| Prompt |
The response must be the exact lines from the line holding "This screenshot has height=325, width=434." through the end of the entries, with no pictures and nothing else.

□ □ □ □

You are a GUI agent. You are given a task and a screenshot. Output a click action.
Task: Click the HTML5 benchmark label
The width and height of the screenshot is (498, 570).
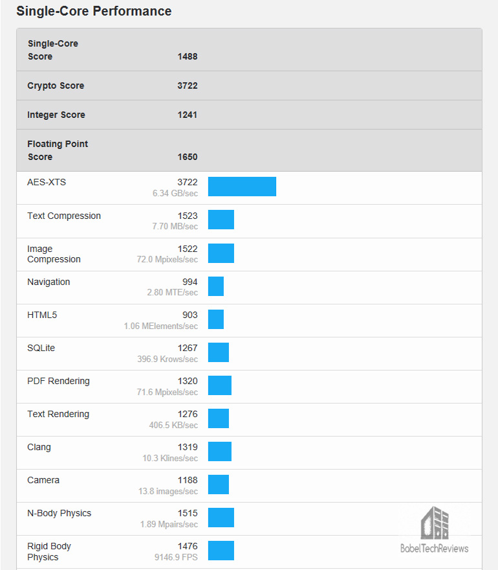click(42, 315)
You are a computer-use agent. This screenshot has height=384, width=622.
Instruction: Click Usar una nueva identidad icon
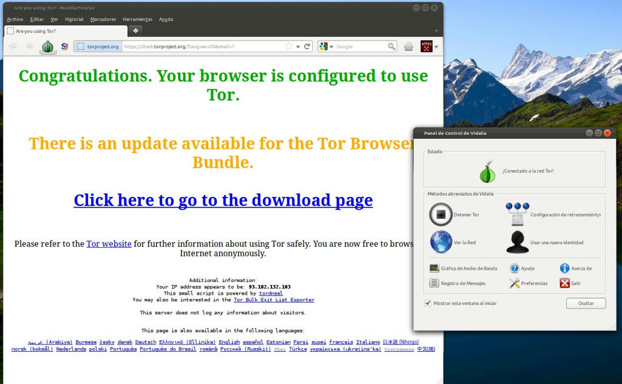click(518, 242)
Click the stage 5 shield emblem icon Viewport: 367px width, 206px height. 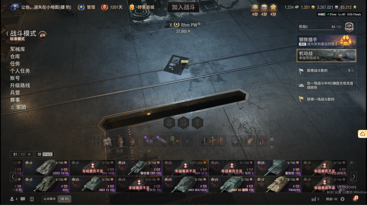click(x=349, y=28)
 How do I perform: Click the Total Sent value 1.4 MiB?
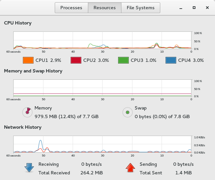[x=183, y=173]
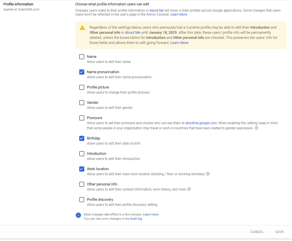Viewport: 292px width, 241px height.
Task: Tick the Profile picture checkbox
Action: (x=82, y=87)
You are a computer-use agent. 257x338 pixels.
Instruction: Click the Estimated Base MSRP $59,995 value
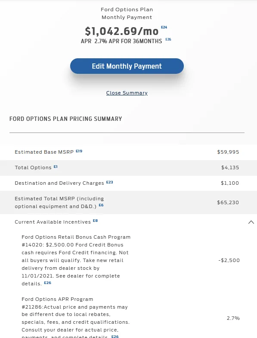pos(228,152)
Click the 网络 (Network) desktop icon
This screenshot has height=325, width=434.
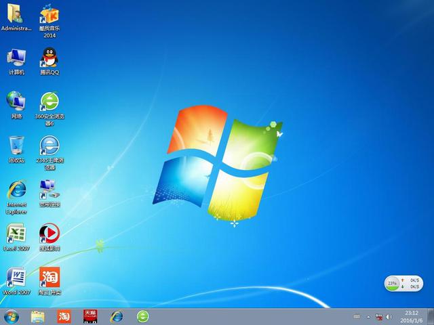(16, 102)
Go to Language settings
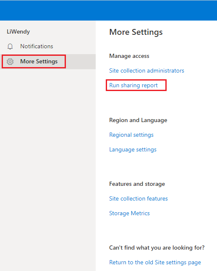This screenshot has height=271, width=217. tap(133, 149)
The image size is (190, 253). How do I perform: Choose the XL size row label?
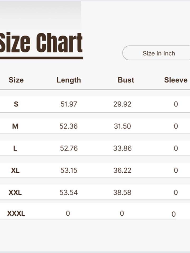click(x=15, y=170)
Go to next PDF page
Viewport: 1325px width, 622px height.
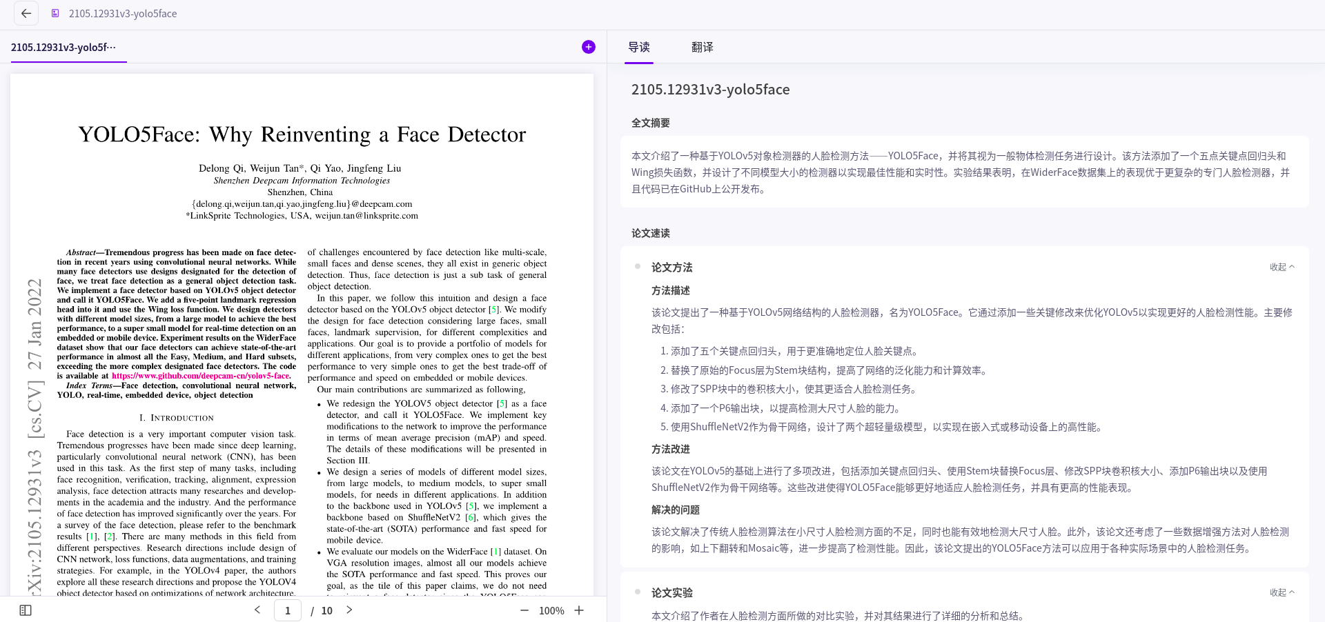click(349, 610)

□ □ □ □

| Exercise result |
This screenshot has height=325, width=434.
(16, 102)
Go to Language settings
This screenshot has height=271, width=217. tap(133, 149)
The image size is (190, 253). How do I perform: Choose the XL size row label?
click(x=15, y=170)
Go to next PDF page
Viewport: 1325px width, 622px height.
click(349, 610)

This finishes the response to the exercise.